Data_Sheet_1_Identification of KIAA0513 and Other Hub Genes Associated With Alzheimer Disease Using Weighted Gene Coexpression Network Analysis.DOCX

Alzheimer disease (AD) is the most common cause of dementia and creates a significant burden on society. As a result, the investigation of hub genes for the discovery of potential therapeutic targets and candidate biomarkers is warranted. In this study, we used the ComBat method to merge three gene expression datasets of AD from the Gene Expression Omnibus (GEO). During combined analysis, we identified 850 differentially expressed genes (DEGs) from the temporal cortex of AD and cognitively normal (CN) samples. We performed weighted gene coexpression network analysis to build gene coexpression networks incorporating these DEGs to identify key modules and hub genes. We found one module most strongly correlated with AD onset as the key module and 19 hub genes in the key module that were down-regulated in AD brains. According to Gene Ontology and Kyoto Encyclopedia of Genes and Genomes analyses, DEGs were mostly enriched in synapse function, and genes in the key module were mostly related to learning and memory. We selected five little-studied genes, AP3B2, GABRD, GPR158, KIAA0513, and MAL2, to validate their expression in AD mouse model by performing quantitative real-time polymerase chain reaction. We found that all of them were down-regulated in cortices of 8-month 5xFAD mice compared to those of wild-type mice. We then further investigated their correlations with β-secretase activity and Aβ42 levels in AD samples of different Braak stages. We found that all five hub genes had significant negative associations with β-secretase activity and that AP3B2 and KIAA0513 had significant negative associations with Aβ42 levels. We tested the differential expressions of the five hub genes in two AD GEO datasets from the blood and found that KIAA0513 was significantly up-regulated in patients with both mild cognitive impairment (MCI) and AD and was able to differentiate MCI and AD from CN in the two datasets. In conclusion, these five novel vulnerable genes were involved in AD progression, and KIAA0513 was a promising candidate biomarker for early diagnosis of AD.
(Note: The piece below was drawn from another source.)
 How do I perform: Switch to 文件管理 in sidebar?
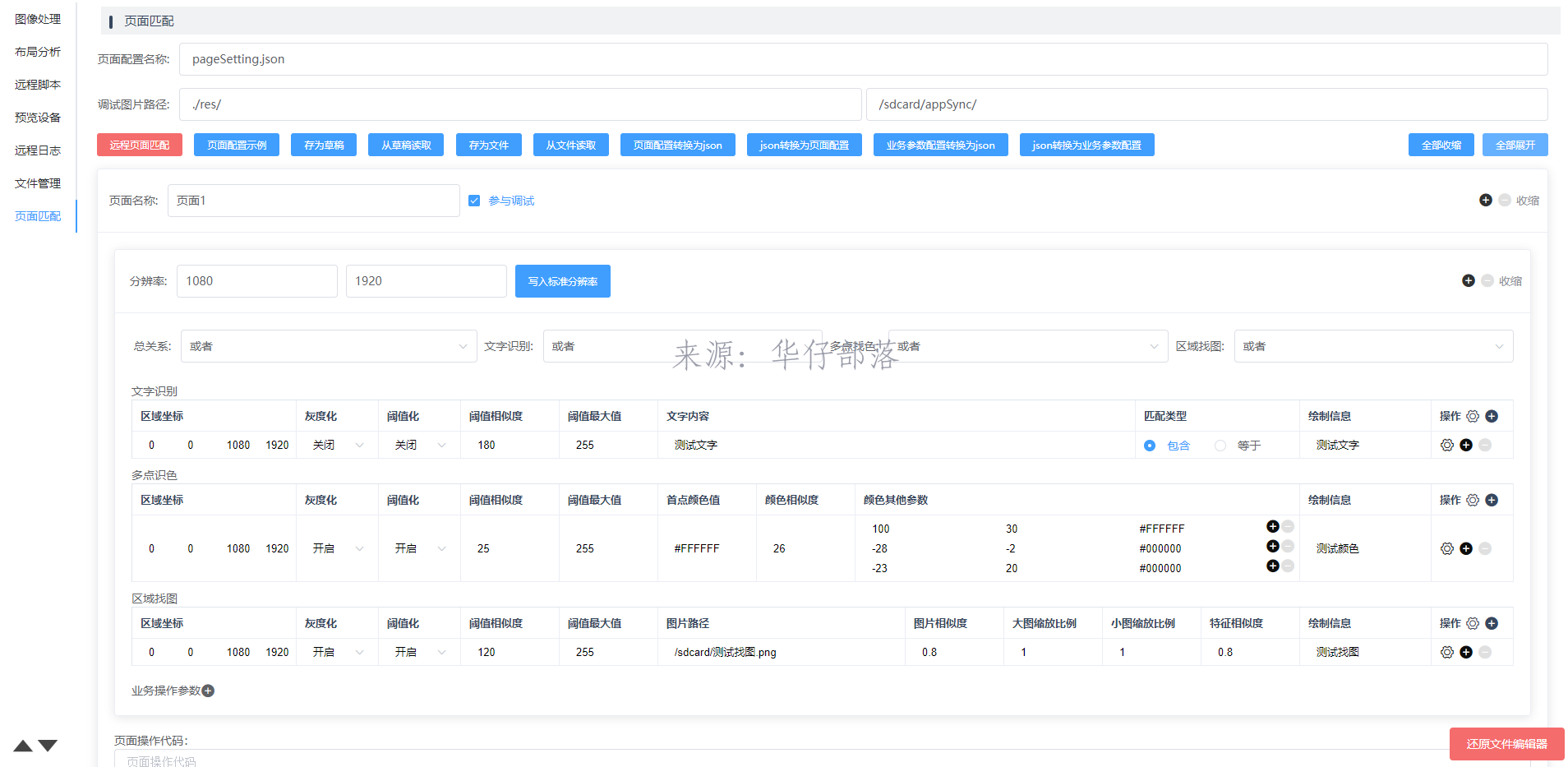tap(38, 183)
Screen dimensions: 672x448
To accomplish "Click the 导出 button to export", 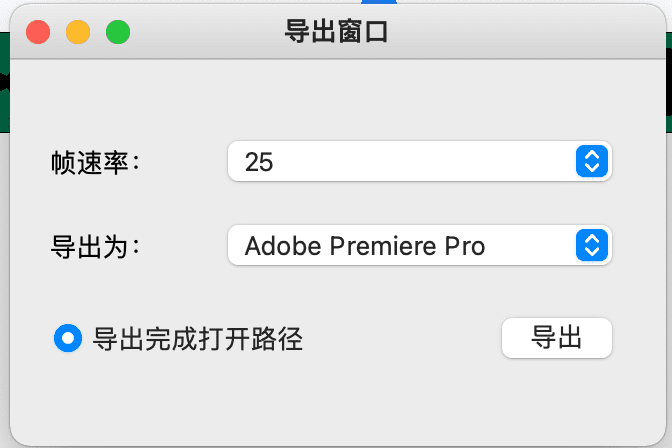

阿尔茨海默病（Alzheimer disease, AD）是痴呆最常见的病因，给社会带来沉重负担。因此，探索可用于发现潜在治疗靶点与候选生物标志物的枢纽基因具有重要研究价值。本研究采用ComBat算法，整合来自基因表达综合数据库（Gene Expression Omnibus, GEO）的3组阿尔茨海默病基因表达数据集。在整合分析过程中，我们从AD患者与认知正常（cognitively normal, CN）个体的颞叶皮层样本中，筛选得到850个差异表达基因（differentially expressed genes, DEGs）。我们通过加权基因共表达网络分析，基于上述DEGs构建基因共表达网络，以识别关键模块与枢纽基因。研究发现，与AD发病相关性最强的模块即为关键模块，该模块内共有19个在AD脑内表达下调的枢纽基因。经基因本体（Gene Ontology, GO）与京都基因与基因组百科全书（Kyoto Encyclopedia of Genes and Genomes, KEGG）富集分析，DEGs主要富集于突触功能相关通路，而关键模块内的基因则多与学习记忆功能密切相关。我们选取AP3B2、GABRD、GPR158、KIAA0513及MAL2这5个鲜有研究的基因，通过实时定量聚合酶链反应验证其在AD小鼠模型中的表达水平。结果显示，相较于野生型小鼠，8月龄5xFAD小鼠的皮层组织中上述5个基因的表达均显著下调。随后，我们进一步探究了这5个基因在不同Braak分期的AD样本中，与β分泌酶活性及Aβ42水平的相关性。结果表明，所有5个枢纽基因的表达均与β分泌酶活性呈显著负相关；其中AP3B2与KIAA0513的表达还与Aβ42水平呈显著负相关。我们另外在2组来自血液的AD GEO数据集内，验证了这5个枢纽基因的差异表达情况，发现KIAA0513在轻度认知障碍（mild cognitive impairment, MCI）患者与AD患者中均显著上调，且可在两个数据集内有效区分MCI、AD与认知正常个体。综上，这5个全新的易感基因参与了AD的疾病进程，其中KIAA0513有望成为AD早期诊断的潜在候选生物标志物。